### Provided text
Worldbuilding.
It’s everywhere.
It’s one of the most important parts of a story regardless of your genre, but when you get into Fantasy and SciFi, it is essential to get write.
Done well, worldbuilding is not noticeable. Botch it, and it leaves your audience asking questions to understand it.
I remember this clearly when I watched the movie Battle Royale. It’s a Japanese movie about a class of high school students, twenty boys and twenty girls, that are abducted by the government, taken to a remote island, outfitted with explosive collars, and told they have to kill each other.
Yes, it’s very similar to the Hunger Games, but let’s not worry about that.
This appears to be modern Japan, not some post-apocalypse hellscape. So why were they abducted? There’s not a good reason given in the movie. We’re told that every year, one class of their year in the country are chosen by lottery to fight to the death. That winners get set up for life.
But why do they do this? What possible reason could a society have to do this to their children?
Worse, their old teacher is the person administering their Battle Royale. He’s clearly here to get some sort of revenge on this delinquent class.
So while what follows is rather good as the students form factions, some wanting to survive, others wanting to escape, and others falling into their dark sociopathy and finally able to act without restraint. As good as it was, the movie failed is worldbuilding and I could not enjoy it.
Later, I had the chance to read the book, a
nd there were my answers. One, their teacher isn’t the administrator. It’s just a military officer. Second, this isn’t modern Japan. This is a Japan that hadn’t lost World War 2 and is still fascist, military dictatorship. The Battle Royales were set up to study how people act in combat and stress, and now decades later, there’s not a bureaucrat that’s willing to put their neck on the line and stop it.
The book did its world building that the movie failed to do.
So this is important when you are making fiction. And when you have to make up a whole world that isn’t ours, how do you go about it?
After you come
up with your story, what you want to tell, make a list of what you need for the world. What geographic features do you want? What is the scope of your world? What sort of nations do you want?
What type of story are you telling? Something small and personal? Something that will shake up the entire world? A story about a journey? About armies? About commerce?
When I was worldbuilding the Storm Below, I wanted to make a world of floating islands. I wanted some to be big but most to be small. I wanted to make it look sort of like Indonesia.
When I was making the world for the Cycle of Illumination, I wanted a world that was big as our world. One where there were multiple continents. I wanted a world that could be host to so many stories. So I wanted many countries, ethnicities, and cultures. I wanted parts of this world not to know about the other parts. I had no geographic features I wanted. Just the size. I would use what I made on my map to let that determine how the world flowed.
For Shadow of the Dragon, I wanted a world that would have many fantastical places for my characters to visit. I wanted there to be evidence of a past magical conflict that scarred the world. In the center, I wanted a lost land hidden by a storm with the other continents and lands around it.
As you might have noticed, it’s drawing the map that I see as the foundation of Fantasy worldbuilding.

### Data
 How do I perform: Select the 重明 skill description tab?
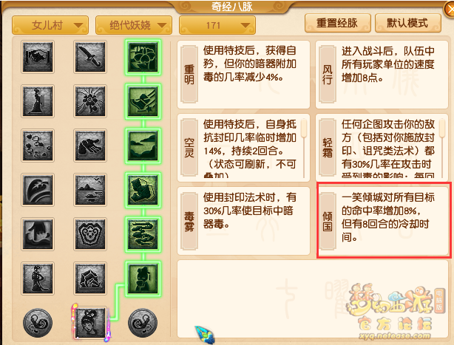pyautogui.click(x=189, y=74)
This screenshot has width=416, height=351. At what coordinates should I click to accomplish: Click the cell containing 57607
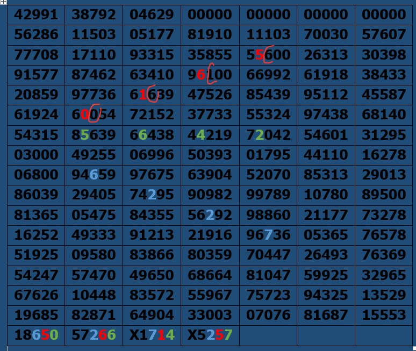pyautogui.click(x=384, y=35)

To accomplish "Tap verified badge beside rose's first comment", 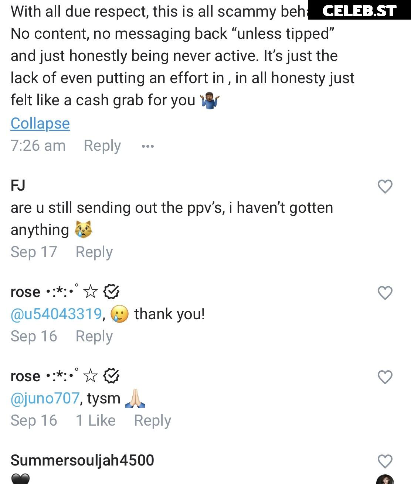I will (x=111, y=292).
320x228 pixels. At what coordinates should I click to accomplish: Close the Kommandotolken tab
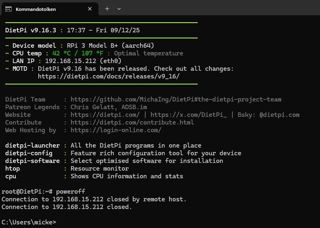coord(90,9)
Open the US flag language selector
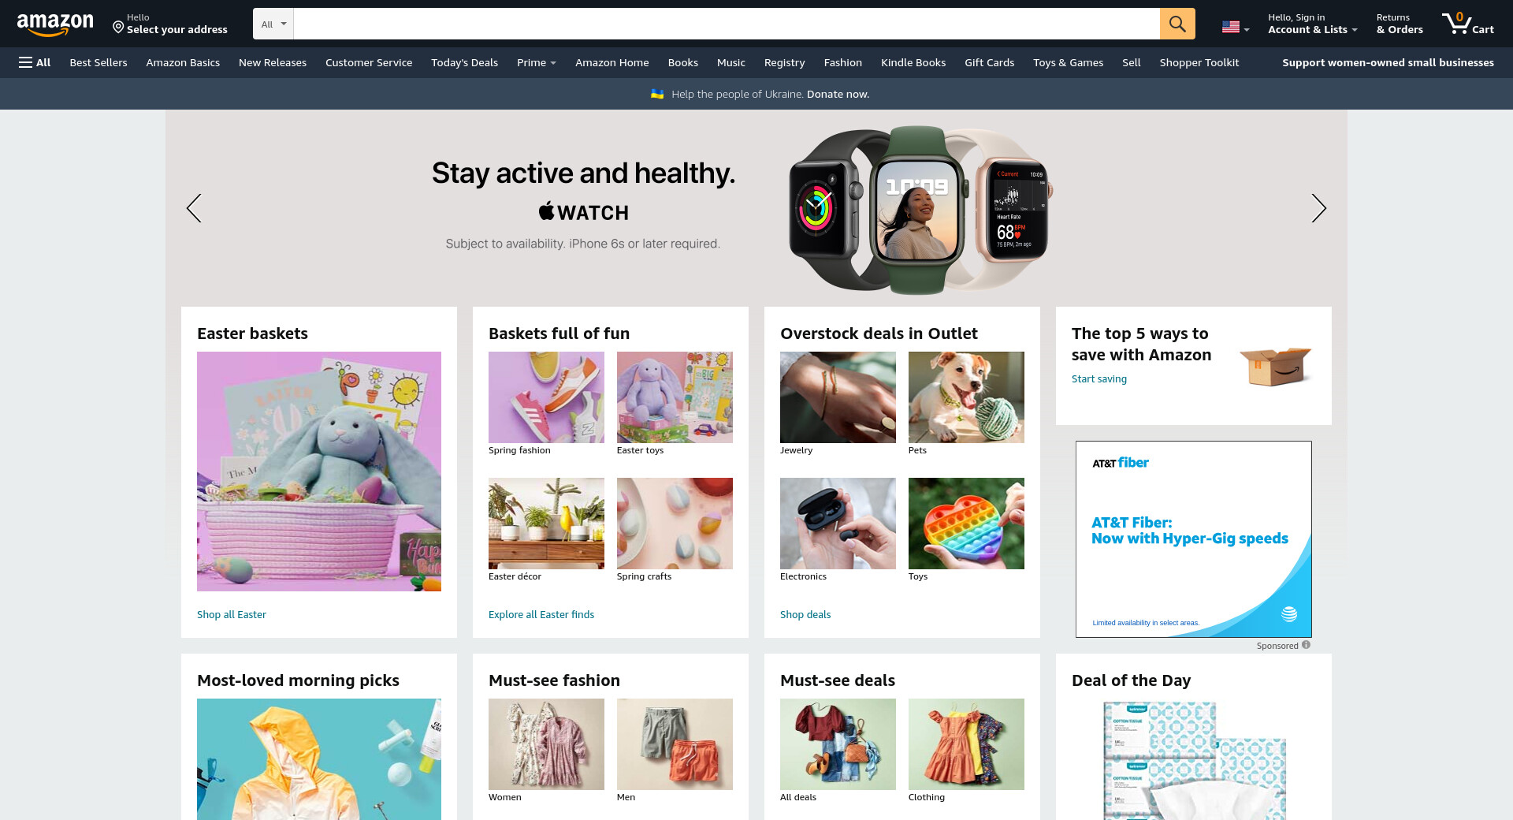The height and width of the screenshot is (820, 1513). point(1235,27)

### Assignment 1
Print the worldbuilding post from "But why do they" to "not enjoy it.".
### Assignment 2
Answer these questions from the worldbuilding post:
(a) How many boys and how many girls are in the class in Battle Royale?
(b) Which country did the writer want the world of the Storm Below to look sort of like?
(c) In Shadow of the Dragon, what hides the lost land in the center?
Answer using only the worldbuilding post.

### Response box 1
But why do they do this? What possible reason could a society have to do this to their children?
Worse, their old teacher is the person administering their Battle Royale. He’s clearly here to get some sort of revenge on this delinquent class.
So while what follows is rather good as the students form factions, some wanting to survive, others wanting to escape, and others falling into their dark sociopathy and finally able to act without restraint. As good as it was, the movie failed is worldbuilding and I could not enjoy it.

### Response box 2
(a) Twenty boys and twenty girls.
(b) Indonesia.
(c) A storm.